映画「また逢いましょう」 田山涼成 インタビュー ⟪今、一番自分が悩んでいること… 自分の年齢に一番合った作品⟫

映画「また逢いましょう」が、7月18日より京都・アップリンク京都、大阪・シネヌーヴォ、7月19日より東京新宿・ K‘s cinemaほか、全国スクリーンにて上映。

「また逢いましょう」は、介護施設ハレルヤを舞台に人間模様を通じて生と死の関係を深く、そして温かく描いた、現代に届けるにふさわしい映画。
原案は、京都でデイケア施設「ナイスデイ」を運営する伊藤芳宏の著書「生の希望 死の輝き 人間の在り方をひも解く」(幻冬舎刊)。

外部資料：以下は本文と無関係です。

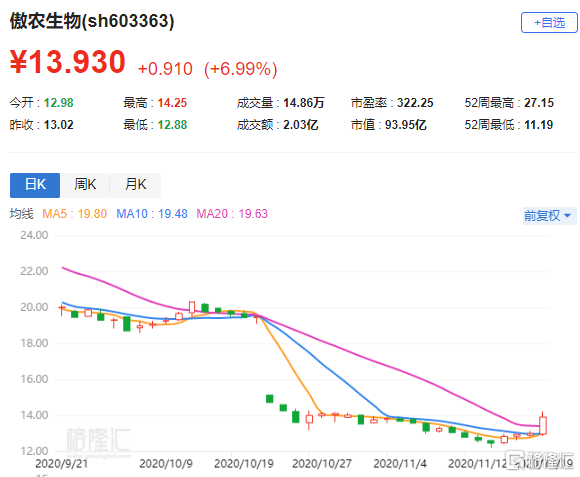Click the 2020/10/27 date axis label
This screenshot has height=477, width=580.
tap(322, 464)
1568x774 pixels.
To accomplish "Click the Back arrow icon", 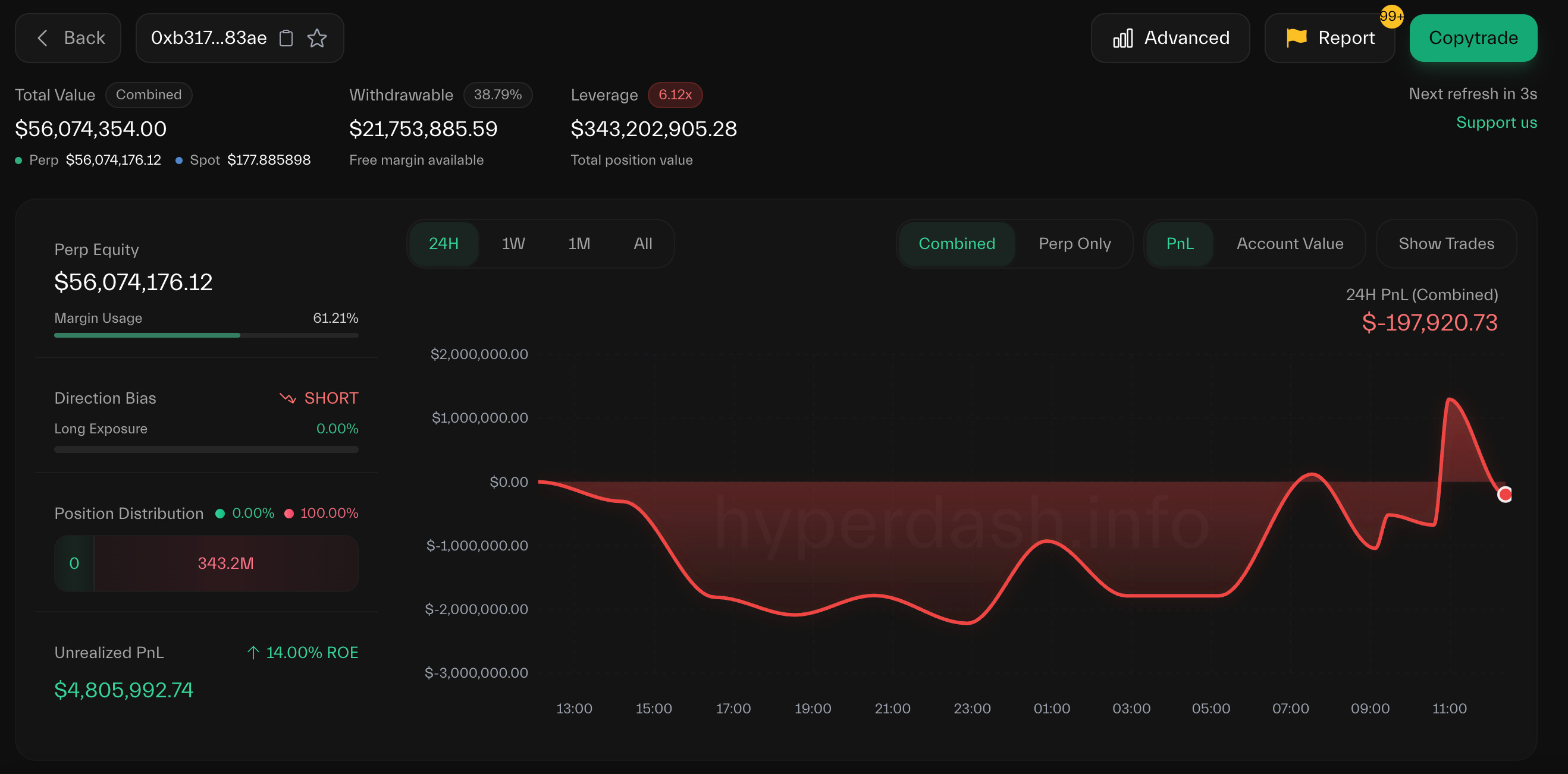I will coord(42,38).
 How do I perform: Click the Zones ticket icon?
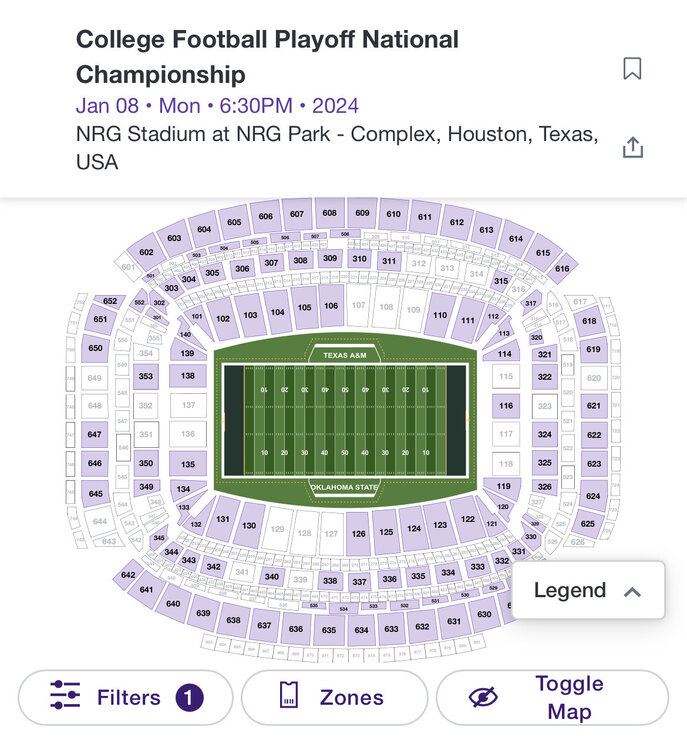[288, 697]
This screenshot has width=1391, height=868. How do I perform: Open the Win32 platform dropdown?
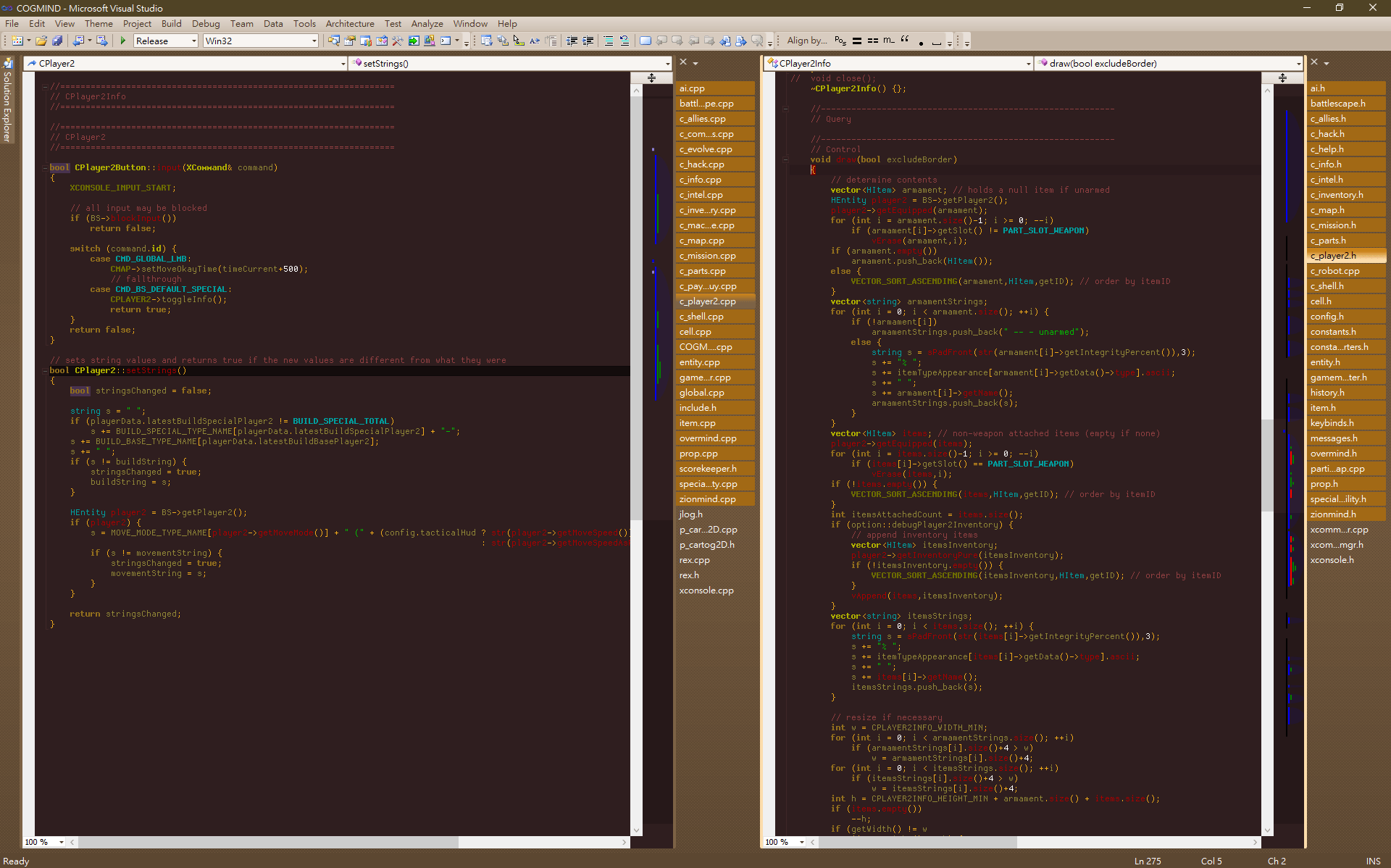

利用者のライフストーリーの聞き取りを治癒に活かす独自の取り組みで、介護業界を越えた大きな反響を呼んでいる。
監督は、京都と東京を拠点に映画のプロデュースを続け、ご当地映画といえる2019年の『嵐電』で高い評価を受けた西田宣善 初の劇場映画監督作。脚本は、『夜明けまでバス停で』でキネマ旬報脚本賞などを受賞した梶原阿貴。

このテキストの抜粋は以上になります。